Pour l’heure, les institutions révisent à la baisse leurs prévisions de croissance de l’économie mondiale prévoyant une incidence du coronavirus limitée dans le temps et misant sur un rattrapage au mieux à partir du deuxième trimestre, plus vraisemblablement au deuxième semestre. Les analystes retiennent pour les deux plus grandes économies de la planète une révision à la baisse, de 5,9 à 5,5 %, de la croissance du PIB chinois cette année et un recul de 25 points de base de la progression du PIB américain attendue cette année, à 1,5 %. La firme de recherche Oxford Economics a ajouté que, dans un scénario de pandémie mondiale, les États-Unis plongeraient en territoire de récession en 2020, entraînant l’économie mondiale dans leur sillon.

« Plus ça va durer, plus les gens vont prendre peur, menant à un affaiblissement de la confiance.
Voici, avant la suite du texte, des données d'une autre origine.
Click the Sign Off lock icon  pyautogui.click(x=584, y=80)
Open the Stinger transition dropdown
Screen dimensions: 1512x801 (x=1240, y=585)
Il va y avoir des confinements ou des villes qui seront bloquées, et c’est de l’activité économique en moins, de la consommation en moins, des ruptures en plus dans les chaînes d’approvisionnement », détaille Sylvie Matelly, directrice adjointe de l’Institut des relations internationales et stratégiques. « Le danger est que l’épidémie se propage plus globalement et plus rapidement que ce qui a été anticipé et entraîne des arrêts de production et des restrictions de déplacements en dehors de la région Asie-Pacifique », abonde Sara Johnson, directrice responsable de l’économie mondiale chez IHS Markit. « Les marchés financiers ont surréagi au risque d’impact négatif sur l’économie mondiale, mais cette réaction pourrait avoir des conséquences négatives » en retour dans l’économie réelle, ajoute-t-elle.

« La bonne nouvelle est que le choc frappe au moment où les ménages américains affichent une bonne santé économique, avec un bilan sain et une bonne progression du revenu personnel disponible », souligne Oxford Economics. Ce qui n’a pas empêché la firme de chiffrer à 4500 milliards $US leurs pertes boursières sur papier dans cette correction.
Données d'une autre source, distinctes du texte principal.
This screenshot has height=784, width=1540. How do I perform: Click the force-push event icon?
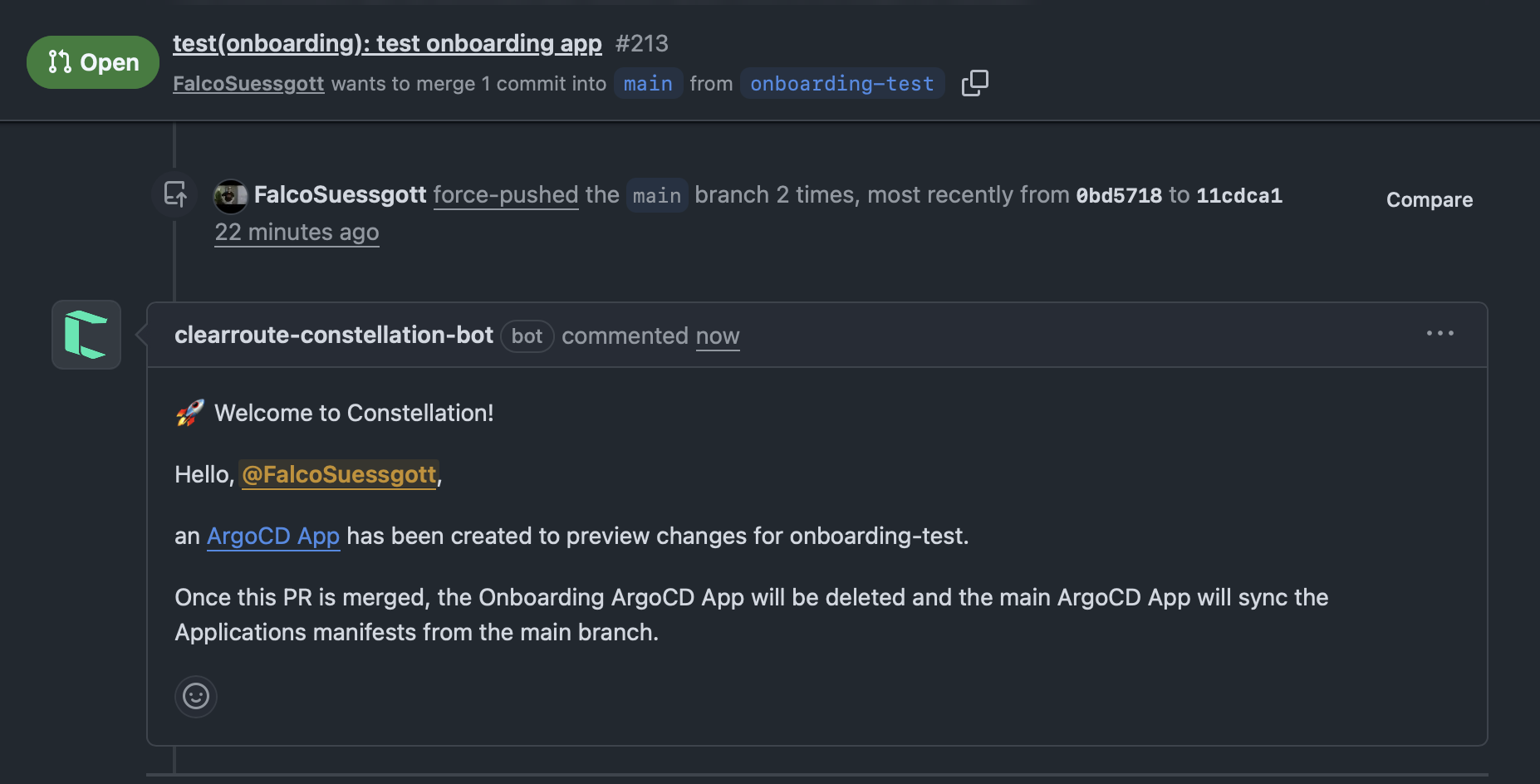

Chute des cours pétroliers

Dans l’immédiat, l’impact se fait sentir directement sur l’industrie touristique et les compagnies aériennes, qui abaissent la voilure en réponse à une demande plus frileuse. Le pétrole ressent également les effets d’un ralentissement économique mondial et d’une contraction plus sévère en Chine, grand consommateur d’or noir. Les prix du pétrole ont encaissé cette semaine leur plus importante chute hebdomadaire depuis 2008 à New York, depuis 2016 à Londres, avec un repli de 16 % et de 13,6 % respectivement.
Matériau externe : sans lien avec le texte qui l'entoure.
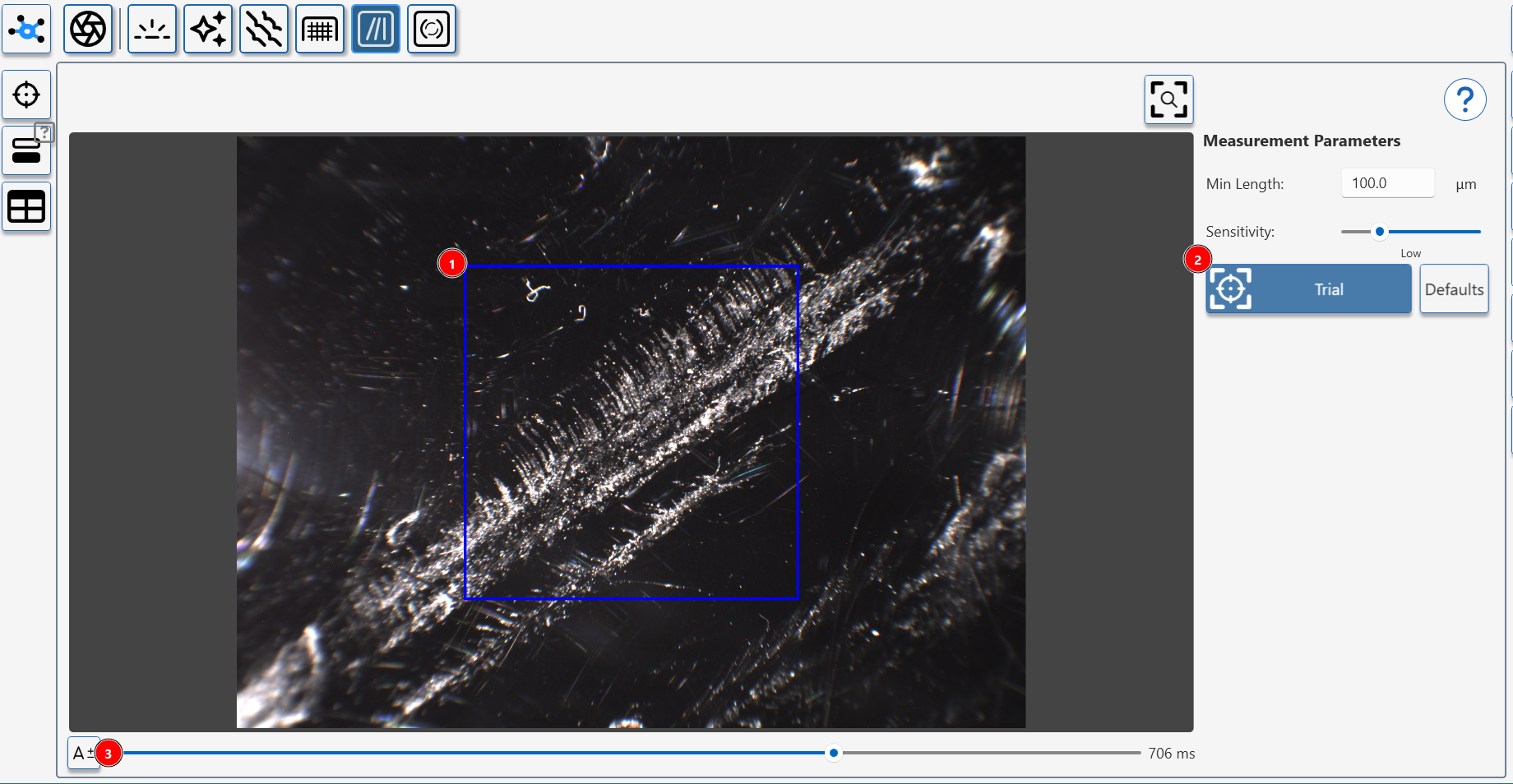Image resolution: width=1513 pixels, height=784 pixels.
Task: Select the camera aperture shutter icon
Action: pos(88,30)
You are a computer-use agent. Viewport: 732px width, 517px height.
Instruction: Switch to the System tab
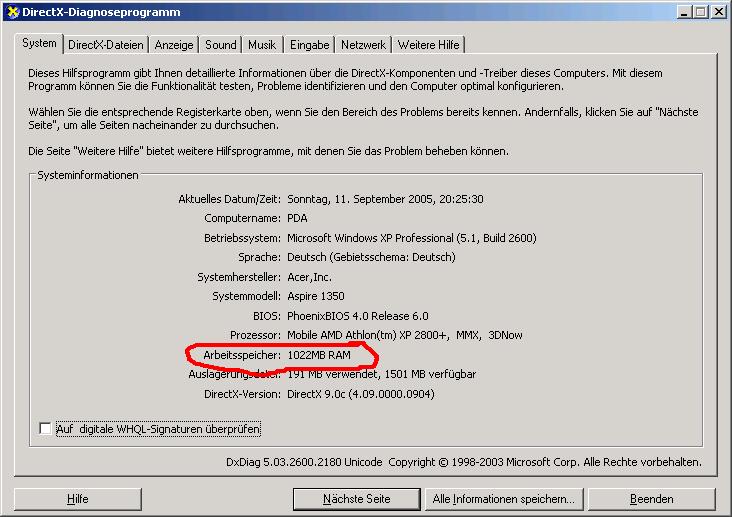tap(40, 44)
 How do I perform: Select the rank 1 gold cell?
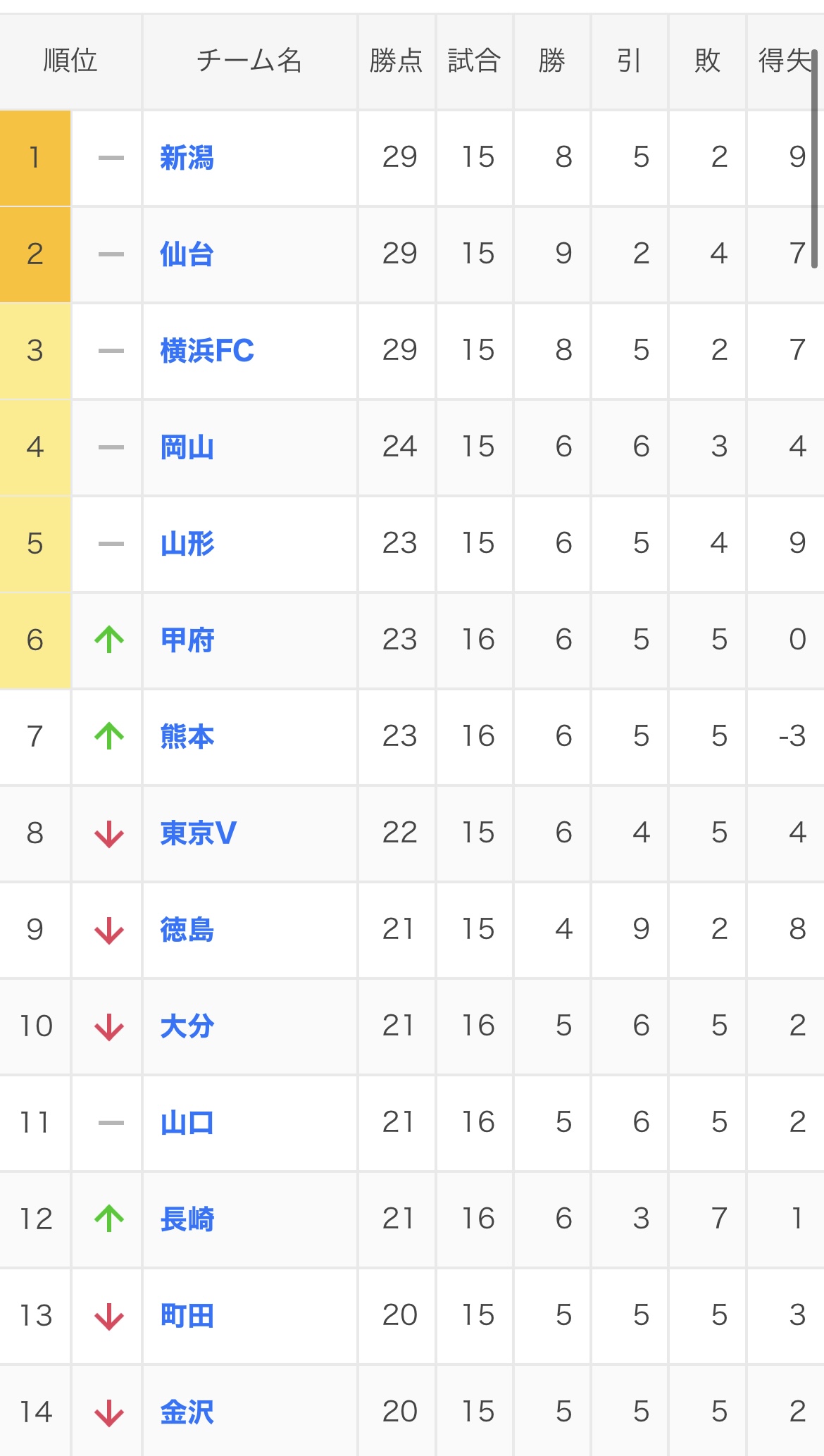[x=35, y=158]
À ce choc sur la demande s’ajoute celui attendu sur l’offre, avec nombre de multinationales s’en remettant à la Chine dans leur approvisionnement. L’effet d’ensemble traduit un choc économique qui nécessitera une réponse des banques centrales, notamment sous la forme d’une baisse des taux d’intérêt directeurs, et ce, dès mars, croit Oxford.